Vincenzo Messana s’intéresse à l’image de la Sicile chez Ausone, il note que le motif est peu présent chez le Bordelais, à la différence de son quasi-contemporain Claudien. Il éclaire le sens d’une expression qui aura une certaine postérité, celle de siculum litus qui rejoint l’image fantasmée de la Sicile dans l’Antiquité tardive.

Franz Dolveck, dans la continuité de sa thèse, aborde un point complexe et délicat, celui de la tradition des œuvres grecques d’Ausone, notamment dans la collection Z qui transmet seule la totalité des œuvres grecques. L’article montre comment ces dernières ont été traitées, le grec ayant parfois été omis, parfois à la place d’un syntagme a été laissé un blanc, dans l’idée peut-être de le recopier plus tard, bref la graphie grecque constitue un élément embarrassant. Pour illustrer son propos, l’auteur examine certains textes où les lettres grecques ont été recopiées mais sans être comprises ainsi que les cas où la limite entre latin et grec n’est pas claire et où les lettres se ressemblent. La démonstration s’avère très utile pour l’étude littéraire des textes choisis ; toutefois on peut regretter l’absence d’une synthèse conclusive.
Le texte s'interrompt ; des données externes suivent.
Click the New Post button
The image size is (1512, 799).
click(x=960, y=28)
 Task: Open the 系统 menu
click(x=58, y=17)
J.P. Caillet examine le paysage monumental décrit dans la Moselle, entre établissements militaires, complexes résidentiels et villae. Si les informations que donne Ausone sont poétisées, elles correspondent toutefois à une réalité que l’archéologie a confirmée. Pourtant, on note le silence d’Ausone sur un certain nombre de points qui n’entrent pas dans le projet poétique de la Moselle . Ainsi le poète ne prête aucune attention aux signes de fortification et de protection qui traduisent l’inquiétude et la peur devant la récurrence des invasions, ni au le complexe cathédral chrétien de Trèves, notamment les deux immenses basiliques et le baptistère, se démarquant ainsi radicalement de Paulin par exemple qui en propose une description détaillée. Ce constat des silences d’Ausone interroge non pas tant sa foi chrétienne que l’absence de volonté prosélyte.
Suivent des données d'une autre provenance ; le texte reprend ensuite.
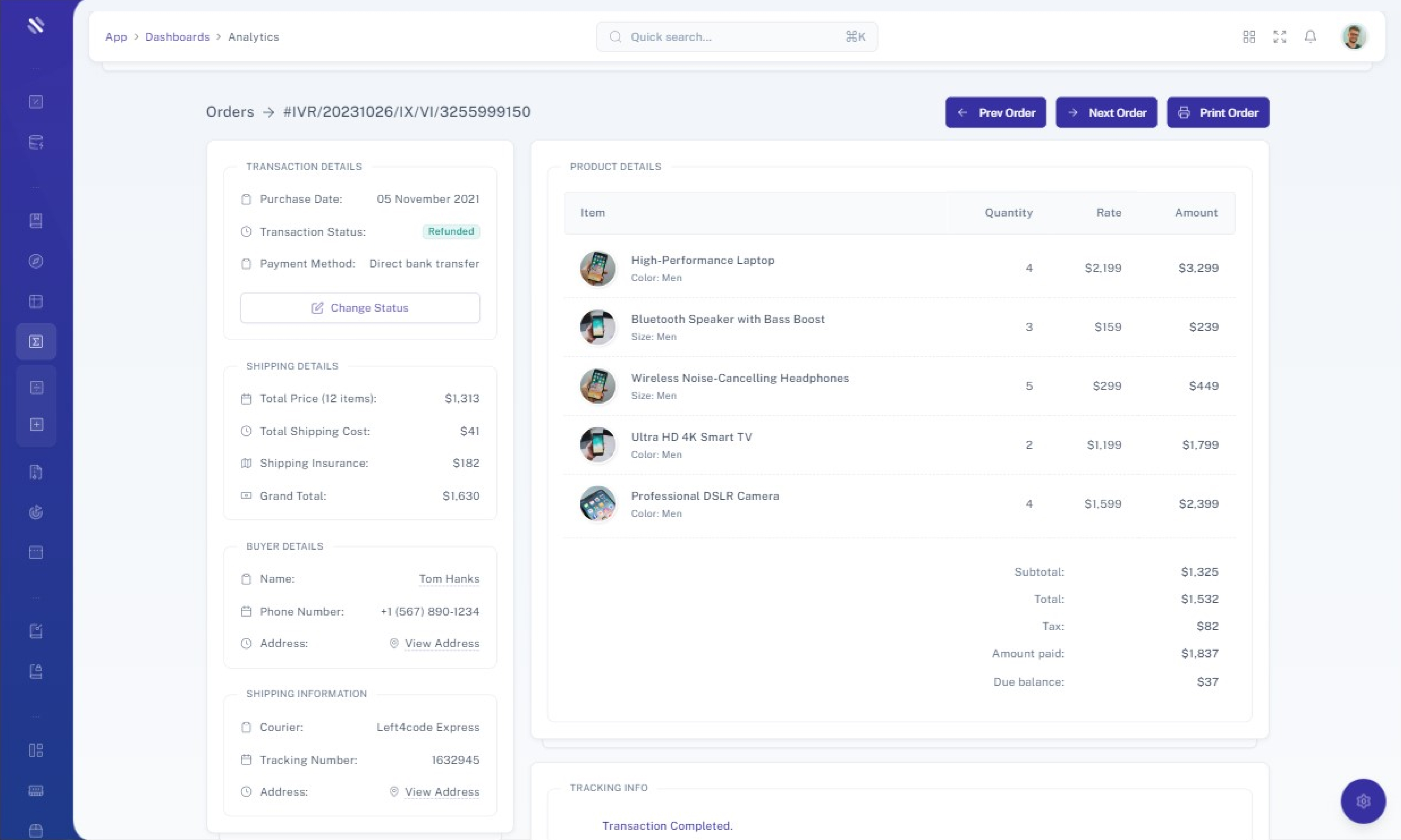Click the App breadcrumb link
Viewport: 1401px width, 840px height.
click(x=116, y=37)
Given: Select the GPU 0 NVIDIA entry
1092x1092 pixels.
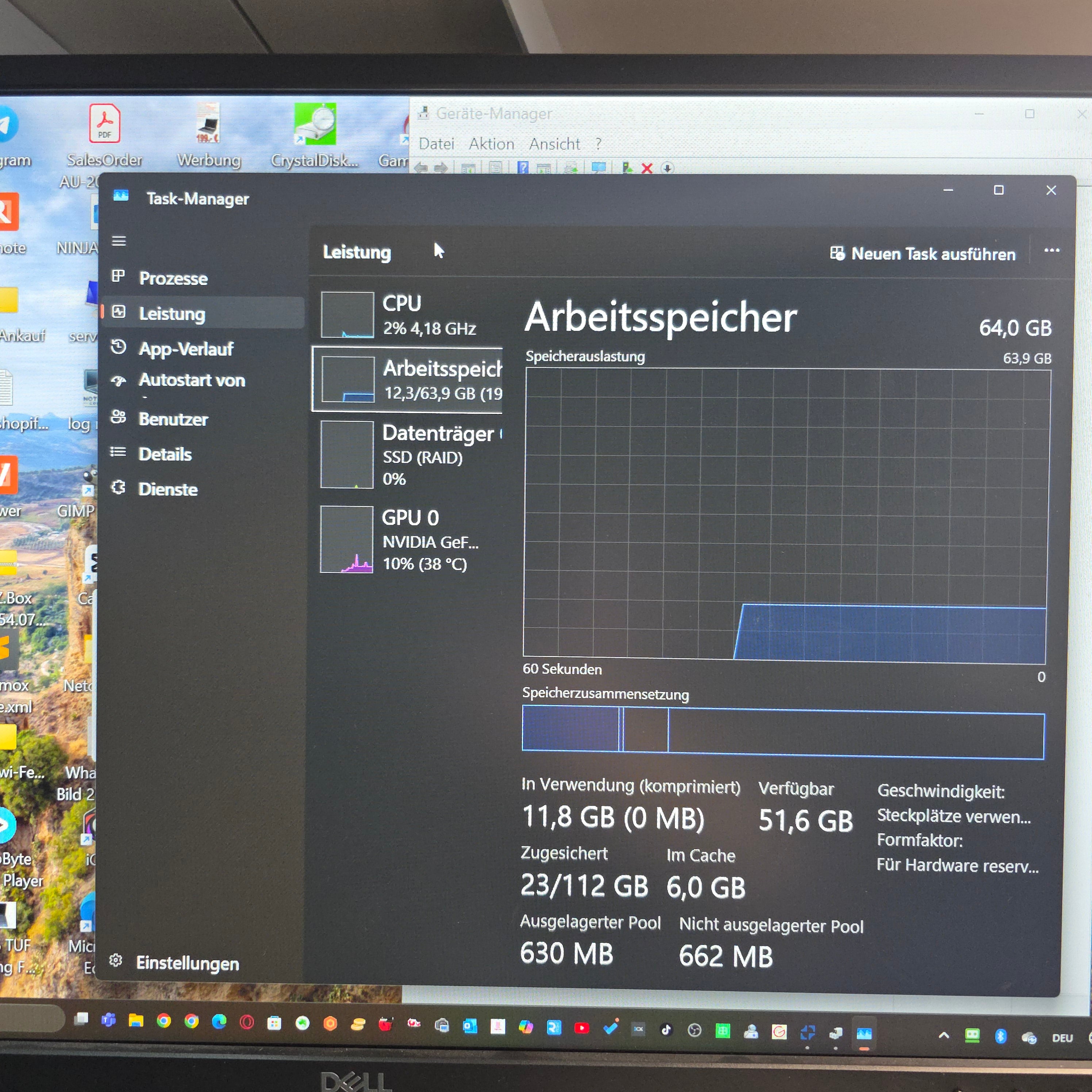Looking at the screenshot, I should click(407, 540).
Martin Bažil s’intéresse aux paratextes du Cento Nuptialis, et notamment la lettre d’introduction dont il montre qu’elle entre dans une configuration intertextuelle triangulaire, un hypertexte issu de deux hypotextes, Virgile bien sûr et un texte grec, attribué à Hippolyte de Rome figurant dans la Réfutation de toutes les hérésies. Par ailleurs M. B analyse les allusions au centon de Proba qui émaillent le texte ausonien comme la volonté de montrer au lecteur que la poétesse a fait l’objet d’une stratégie herméneutique erronée et c’est cette même erreur interprétative que reproduisent les détracteurs d’Ausone à propos du Centon, qui ne peuvent se retenir, en lisant ces vers, de faire des associations érotiques.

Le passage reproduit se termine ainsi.